Growth of plant
Asked by mvicky.com | 30th Jul, 2009, 08:10: PM
NASA scientists are learning how to grow plants in space. They hope that such far-out crops will eventually take their place alongside people, microbes and machines in self-contained habitats for astronauts.
Several precautions need to be taken in order to make this feat (i.e. growing of plants in space stations) possible.
In an orbiting greenhouse, freely-falling plants don't feel the constant downward pull of gravity. As a result, water spreads out evenly in the soil-like material around their roots, which makes it harder for both air and water to reach the roots. Researchers had to choose the size of the granules in the soil very carefully. If the grains are too big, the roots won't get enough water; if they're too small, not enough air.
Also, there is less natural air circulation in an orbiting outpost -- plants can therefore suffocate on their own exhaled oxygen Designers have to provide fans to keep the air moving.
When building a greenhouse in space, the light source needs to be as efficient as possible to reduce energy demands. Light Emitting Diodes (LEDs) can be used as light source.LEDs save energy by only releasing light in frequencies that plants can use for photosynthesis
Advances in technology are also being used for making plants efficient to live in space stations. For example, foreseeable advances in biotech and nanotech could make it possible to alter plants' genes so that their cells produce little molecular sensors, transmitters, and receivers.

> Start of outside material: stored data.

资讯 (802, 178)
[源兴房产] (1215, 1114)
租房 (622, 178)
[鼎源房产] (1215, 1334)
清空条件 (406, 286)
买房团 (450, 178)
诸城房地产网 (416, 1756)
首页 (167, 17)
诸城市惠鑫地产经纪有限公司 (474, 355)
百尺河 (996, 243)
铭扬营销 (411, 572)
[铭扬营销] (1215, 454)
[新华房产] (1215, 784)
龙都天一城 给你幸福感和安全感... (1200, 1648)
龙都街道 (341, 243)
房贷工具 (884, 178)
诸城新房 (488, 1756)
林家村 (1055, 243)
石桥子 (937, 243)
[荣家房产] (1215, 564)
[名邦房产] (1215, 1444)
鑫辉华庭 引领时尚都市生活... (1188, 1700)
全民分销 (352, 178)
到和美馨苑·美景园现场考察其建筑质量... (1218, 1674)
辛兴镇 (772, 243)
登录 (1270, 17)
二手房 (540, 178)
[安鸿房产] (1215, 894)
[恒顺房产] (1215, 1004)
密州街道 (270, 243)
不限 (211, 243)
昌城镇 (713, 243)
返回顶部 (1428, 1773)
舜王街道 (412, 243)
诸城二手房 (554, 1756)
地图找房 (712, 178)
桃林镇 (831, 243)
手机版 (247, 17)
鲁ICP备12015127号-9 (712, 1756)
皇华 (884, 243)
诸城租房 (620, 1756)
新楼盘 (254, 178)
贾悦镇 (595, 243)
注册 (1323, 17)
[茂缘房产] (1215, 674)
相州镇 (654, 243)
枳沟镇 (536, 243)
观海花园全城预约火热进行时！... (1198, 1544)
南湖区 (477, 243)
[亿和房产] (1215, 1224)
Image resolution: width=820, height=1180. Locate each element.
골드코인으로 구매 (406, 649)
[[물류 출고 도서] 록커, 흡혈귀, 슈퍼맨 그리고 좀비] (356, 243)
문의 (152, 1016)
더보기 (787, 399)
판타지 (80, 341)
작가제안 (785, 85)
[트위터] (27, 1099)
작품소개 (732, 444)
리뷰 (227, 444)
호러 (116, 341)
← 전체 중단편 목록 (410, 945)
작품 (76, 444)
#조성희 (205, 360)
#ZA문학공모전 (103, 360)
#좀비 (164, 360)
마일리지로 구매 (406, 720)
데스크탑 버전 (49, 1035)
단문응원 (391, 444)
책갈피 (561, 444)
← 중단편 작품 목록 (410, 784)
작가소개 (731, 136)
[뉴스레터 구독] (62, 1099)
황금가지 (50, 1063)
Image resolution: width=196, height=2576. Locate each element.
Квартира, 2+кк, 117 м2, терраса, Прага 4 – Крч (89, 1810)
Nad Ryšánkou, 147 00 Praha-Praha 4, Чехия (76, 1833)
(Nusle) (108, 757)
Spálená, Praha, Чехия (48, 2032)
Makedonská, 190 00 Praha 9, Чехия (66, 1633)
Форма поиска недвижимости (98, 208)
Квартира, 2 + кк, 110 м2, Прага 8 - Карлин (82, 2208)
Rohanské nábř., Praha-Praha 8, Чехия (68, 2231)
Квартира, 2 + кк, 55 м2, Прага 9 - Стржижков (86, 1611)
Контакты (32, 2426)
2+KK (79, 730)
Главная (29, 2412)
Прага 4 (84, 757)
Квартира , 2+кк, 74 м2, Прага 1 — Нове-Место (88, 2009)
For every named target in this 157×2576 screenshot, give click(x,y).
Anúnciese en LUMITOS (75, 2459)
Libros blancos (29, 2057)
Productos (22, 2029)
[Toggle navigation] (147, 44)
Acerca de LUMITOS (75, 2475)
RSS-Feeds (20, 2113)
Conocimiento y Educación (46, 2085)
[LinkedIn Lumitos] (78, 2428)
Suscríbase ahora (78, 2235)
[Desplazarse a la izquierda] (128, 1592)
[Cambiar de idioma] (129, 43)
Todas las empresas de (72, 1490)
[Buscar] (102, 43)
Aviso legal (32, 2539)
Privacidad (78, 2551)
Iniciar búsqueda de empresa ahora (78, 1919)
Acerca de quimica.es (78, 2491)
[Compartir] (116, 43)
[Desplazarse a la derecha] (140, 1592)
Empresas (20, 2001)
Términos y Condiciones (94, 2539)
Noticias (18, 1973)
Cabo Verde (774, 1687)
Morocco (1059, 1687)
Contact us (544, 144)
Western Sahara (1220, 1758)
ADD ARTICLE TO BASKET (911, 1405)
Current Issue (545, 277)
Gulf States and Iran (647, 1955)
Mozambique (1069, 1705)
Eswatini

These would monitor the plants internally and report on their health to ensure a good crop, and could even make the plants controllable, sprouting and flowering on cue. Another idea is to engineer plants to produce chemicals that protect them from the increased radiation in space and on planets with thin atmospheres, such as Mars. Also nanotech devices in the plants' cells could deliver light directly to the cell parts that perform photosynthesis, making the plants more efficient.